### Dataset records
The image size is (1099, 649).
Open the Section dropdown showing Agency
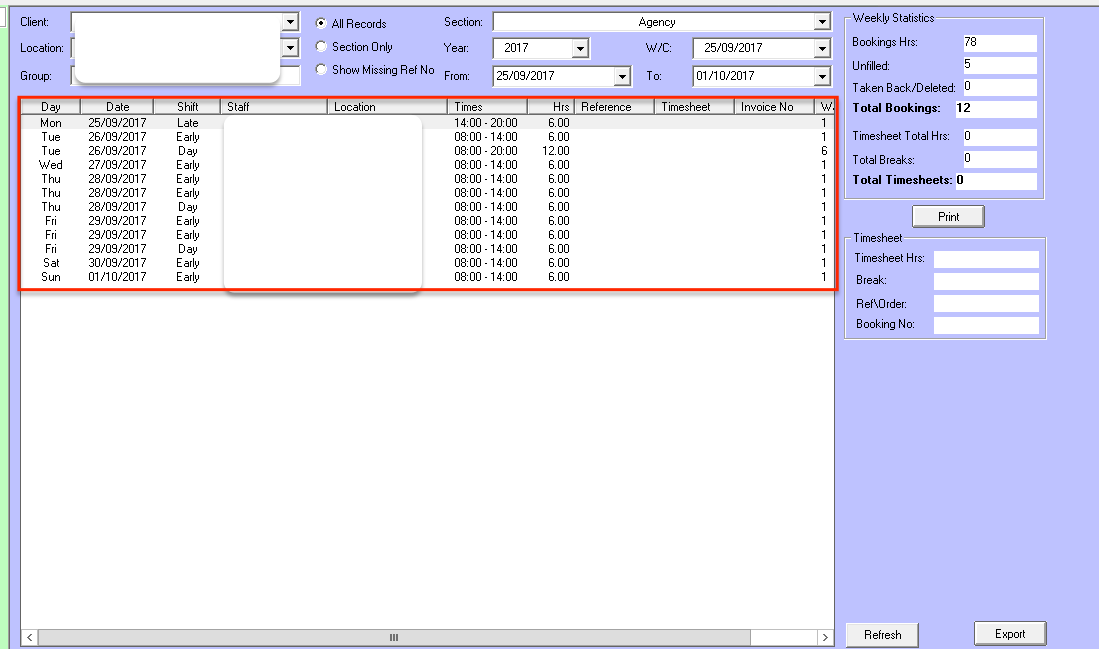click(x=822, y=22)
...
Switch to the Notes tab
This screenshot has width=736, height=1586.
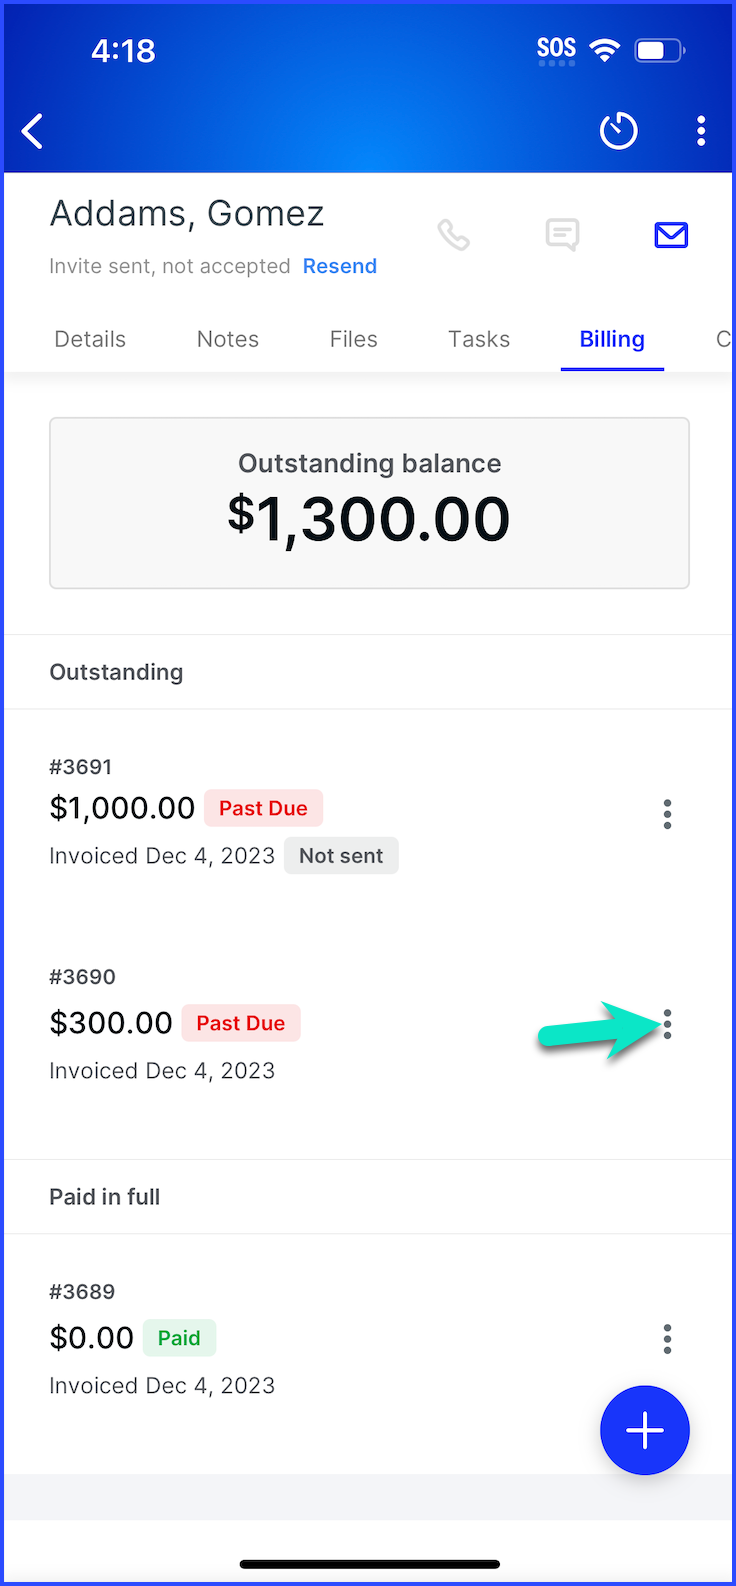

### Task to complete
Beginning with the line that has "Switch to the Notes tab" and ending with the line that has "This screenshot has width=736, height=1586.", set down the lines above exactly and include no others.

### Solution
Switch to the Notes tab
This screenshot has width=736, height=1586.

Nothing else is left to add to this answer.